「夫65歳以上、妻60歳以上の夫婦のみの無職の世帯では毎月の不足額の平均は約5.5万円であり、まだ30年の人生があるとすれば、不足額の総額は単純計算で2,000万円になる」
いかかでしょう?
私がとっても気になるのは、この部分です。
「毎月の不足額の平均は約5.5万円」
要するに豊かな老後を楽しんでいる世帯もあれば、辛い老後に苦しんでいる世帯もあり、それらの平均値だということ。
金融審議会のワーキング・グループが公表したものとしては、かなり雑な試算だと思いませんか?
実に機械的で大雑把なデータです。
乱暴な言い方をすれば、こういうことになります。
ある日、ある飲食店にXさんが来店し、普通に飲み食いして5,000円を支払いました。
同じ日、お金持ちのYさんが来店し、豪勢に飲み食いして100万円を支払いました。
結果、いつもは5,000円程度だった客単価が502,500円に跳ね上がり、にんまり顔の店長でした(笑)
このように極端な値がある場合、平均値は大きな影響を受けるのです。
ちなみに「平均値」と「中央値」の違いをご存じですか?
平均値とは、データの総和をデータの個数で割った値のこと。
例えばテストを受けた5人の点数が、45点・58点・95点・60点・100点だった場合、平均値は71.6点になります。

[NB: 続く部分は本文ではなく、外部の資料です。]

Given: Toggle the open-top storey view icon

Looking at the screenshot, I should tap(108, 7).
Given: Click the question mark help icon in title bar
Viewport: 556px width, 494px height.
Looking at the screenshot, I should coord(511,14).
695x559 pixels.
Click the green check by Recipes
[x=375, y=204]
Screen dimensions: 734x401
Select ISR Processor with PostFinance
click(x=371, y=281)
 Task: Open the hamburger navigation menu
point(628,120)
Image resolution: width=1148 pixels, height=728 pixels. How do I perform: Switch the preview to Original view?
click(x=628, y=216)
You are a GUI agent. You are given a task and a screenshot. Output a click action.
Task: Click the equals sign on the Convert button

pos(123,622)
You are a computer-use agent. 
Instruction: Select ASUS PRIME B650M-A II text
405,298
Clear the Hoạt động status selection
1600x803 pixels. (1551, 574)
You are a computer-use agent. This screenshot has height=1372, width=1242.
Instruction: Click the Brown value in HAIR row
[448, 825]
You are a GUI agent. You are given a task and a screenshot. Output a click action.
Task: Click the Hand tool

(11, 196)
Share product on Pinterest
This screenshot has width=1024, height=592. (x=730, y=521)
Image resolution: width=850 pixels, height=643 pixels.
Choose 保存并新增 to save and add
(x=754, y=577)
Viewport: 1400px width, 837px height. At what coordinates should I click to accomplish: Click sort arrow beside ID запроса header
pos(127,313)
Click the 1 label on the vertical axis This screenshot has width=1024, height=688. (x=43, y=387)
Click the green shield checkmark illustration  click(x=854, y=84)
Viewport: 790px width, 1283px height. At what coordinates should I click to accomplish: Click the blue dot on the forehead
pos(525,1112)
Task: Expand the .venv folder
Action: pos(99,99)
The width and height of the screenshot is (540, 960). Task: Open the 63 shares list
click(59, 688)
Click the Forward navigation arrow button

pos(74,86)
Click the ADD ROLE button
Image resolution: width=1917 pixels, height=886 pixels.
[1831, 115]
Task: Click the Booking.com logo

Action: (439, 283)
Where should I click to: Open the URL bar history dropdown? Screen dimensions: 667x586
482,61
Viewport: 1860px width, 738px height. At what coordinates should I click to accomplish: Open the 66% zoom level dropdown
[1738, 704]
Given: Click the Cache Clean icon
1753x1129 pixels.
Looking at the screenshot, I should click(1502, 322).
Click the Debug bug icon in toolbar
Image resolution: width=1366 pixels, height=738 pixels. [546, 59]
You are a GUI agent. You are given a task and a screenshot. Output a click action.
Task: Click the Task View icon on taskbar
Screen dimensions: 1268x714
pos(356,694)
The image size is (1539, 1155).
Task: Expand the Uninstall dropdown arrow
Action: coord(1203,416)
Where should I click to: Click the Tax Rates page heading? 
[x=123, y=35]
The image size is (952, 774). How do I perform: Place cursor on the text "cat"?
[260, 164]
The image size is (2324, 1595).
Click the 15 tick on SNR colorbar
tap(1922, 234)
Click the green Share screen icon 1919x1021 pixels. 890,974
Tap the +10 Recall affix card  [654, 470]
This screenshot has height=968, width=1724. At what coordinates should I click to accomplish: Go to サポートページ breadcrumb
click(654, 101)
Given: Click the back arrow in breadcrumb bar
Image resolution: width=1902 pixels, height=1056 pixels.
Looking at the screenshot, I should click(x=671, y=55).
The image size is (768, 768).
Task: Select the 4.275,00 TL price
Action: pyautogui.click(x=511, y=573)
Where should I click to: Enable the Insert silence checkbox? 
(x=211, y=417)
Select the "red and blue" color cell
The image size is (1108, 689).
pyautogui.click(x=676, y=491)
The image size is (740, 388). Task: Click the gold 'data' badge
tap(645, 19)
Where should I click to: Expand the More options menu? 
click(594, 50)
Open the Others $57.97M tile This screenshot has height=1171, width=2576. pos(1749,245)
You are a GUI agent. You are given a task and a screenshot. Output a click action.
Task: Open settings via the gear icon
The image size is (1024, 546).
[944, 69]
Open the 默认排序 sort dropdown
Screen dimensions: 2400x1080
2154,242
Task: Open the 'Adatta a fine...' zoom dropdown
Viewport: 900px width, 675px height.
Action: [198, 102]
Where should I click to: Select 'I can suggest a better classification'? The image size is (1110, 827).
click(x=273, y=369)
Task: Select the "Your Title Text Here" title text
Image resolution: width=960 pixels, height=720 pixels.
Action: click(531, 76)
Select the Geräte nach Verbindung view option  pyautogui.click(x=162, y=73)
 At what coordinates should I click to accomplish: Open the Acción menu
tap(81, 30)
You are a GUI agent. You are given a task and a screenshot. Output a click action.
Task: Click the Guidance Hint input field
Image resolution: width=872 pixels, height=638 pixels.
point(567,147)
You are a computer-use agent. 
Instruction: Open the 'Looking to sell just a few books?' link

中央値とは、データを小さい順(または大きい順)に並べて真ん中にくる値のこと。
先の例でいえば、60点(45点・58点・60点・95点・100点)になります。
以上、極端な値の影響を受けづらいのが中央値の特徴なのです。
また、同じく影響を受けづらい「最頻値」がありますが、本題から話がそれるので今回は省略します。
また平均値の他にも、言及したい点があります。
あなたの月収が30万円だとしたら、毎月40万円も使うでしょうか?
普通の感覚を持ち合わせているなら、収入内でまかなおうとするはずです。
まぁ、中には金銭感覚が壊れている人もいますが、そういう人は例外ということで。
それに報告書では毎月の支出26万円で試算していますが、当然ながら田舎で暮らす人と東京の港区で暮らす人とではまったく金額が異なってきますよね。
ということで、ツッコミどころ満載なわけです。